Bottle Gourd (Lauki)
Often considered bland, lauki is one of the most hydrating and easily digestible vegetables, making it perfect for the monsoon. Its high water content helps keep you hydrated, while its fibre content promotes a healthy digestive tract and prevents constipation. Bottle gourd is also rich in iron and is an excellent source of vitamins B and C. Since water-borne diseases are a risk during this season, consuming well-cooked lauki in the form of a soup or a simple sabzi is a safe and healthy option. It's light on the stomach and provides essential nutrients without taxing your digestive system.
French Beans
French beans are another fantastic monsoon vegetable.
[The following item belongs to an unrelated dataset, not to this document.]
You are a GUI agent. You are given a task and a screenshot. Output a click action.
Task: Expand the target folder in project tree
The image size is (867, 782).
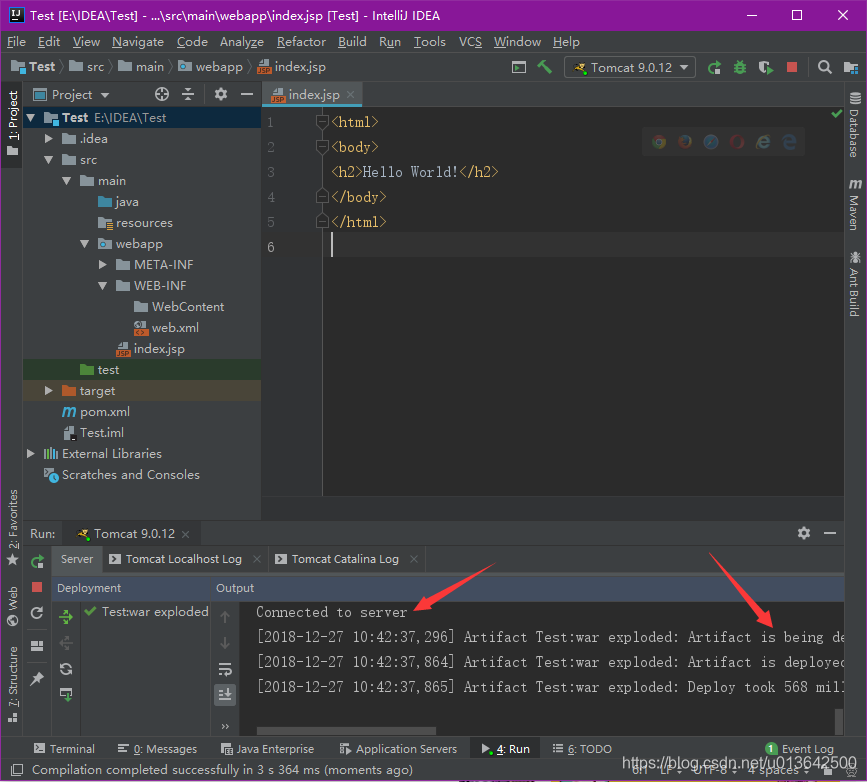(x=49, y=391)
They are an excellent source of plant-based protein and are loaded with vitamins A, C, and K. The high vitamin C content is key for boosting immunity. Beans are also rich in antioxidants called flavonoids, which contribute to heart health. Most importantly, they are a great source of soluble fibre, which helps regulate the digestive system. A simple and delicious way to prepare them is to lightly steam and then sauté them with a bit of garlic, mustard seeds, and coconut. This preparation keeps them crunchy and nutrient-dense.
Pointed Gourd (Parwal)
Parwal, or pointed gourd, is a highly recommended vegetable during the monsoon. According to Ayurveda, it's light on the stomach and helps balance the digestive system. It is rich in fibre, which helps keep the gut clean, and is packed with vitamins A and C, which bolster the immune system. Its blood-purifying properties can also help in keeping skin healthy and glowing. Parwal can be used to make a variety of dishes, from simple stir-fries and gravies to stuffed curries. Its ability to combat common seasonal ailments like coughs and colds makes it a valuable addition to your plate.
A Note on Leafy Greens
While leafy greens like spinach (palak) and fenugreek (methi) are nutritious, they require extra care during the monsoon. The high moisture in the air means they are more susceptible to mud, grit, and germs. If you choose to eat them, ensure they are purchased from a reliable source and washed thoroughly. It's best to blanch them in hot water for a minute before cooking to kill any residual germs. When handled with care, they remain an excellent source of iron and other vital nutrients.